# Controversy on behalf of truth a sacred duty?



## Wayne (Dec 28, 2010)

Reading this evening the opening of Kenneth J. Foreman's 1977 Princeton dissertation, _The Debate on the Administration of Missions...1838-1861_.
(very enjoyable thus far).

In the Introduction, Foreman makes this statement in a footnote, speaking of Presbyterians in the early 19th century:



> This was a controversial age. Its Presbyterian children still felt psychologically close to the Reformation, *in which controversy on behalf of truth was a sacred duty..*.


 (emphasis added)

Does Foreman speak too strongly here, phrasing it as he does?

Can one of our fair readers point to further discussion of this idea? Something by one or more of the Reformers would be particularly helpful.
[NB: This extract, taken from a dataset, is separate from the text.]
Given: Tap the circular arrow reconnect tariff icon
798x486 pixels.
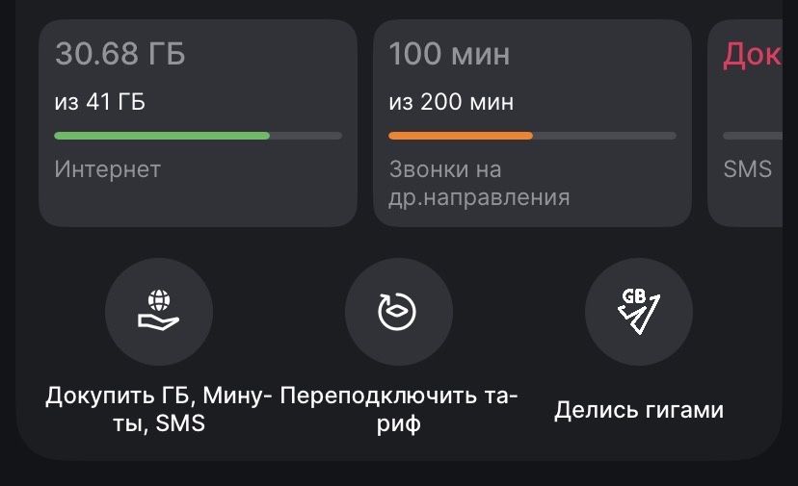Looking at the screenshot, I should pos(398,312).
And lastly, where are we today by comparison?


----------



## Pergamum (Dec 28, 2010)

Depends on what "truth" is being argued for.


----------



## Wayne (Dec 28, 2010)

I assume you mean something along the lines of "What hill would you die on?" - which truths are worth controversy?

That is slightly off-topic, and perhaps we can hold that question aside for a bit. Good question, but perhaps even more difficult to answer. Context and setting could be a big part of any answer.


----------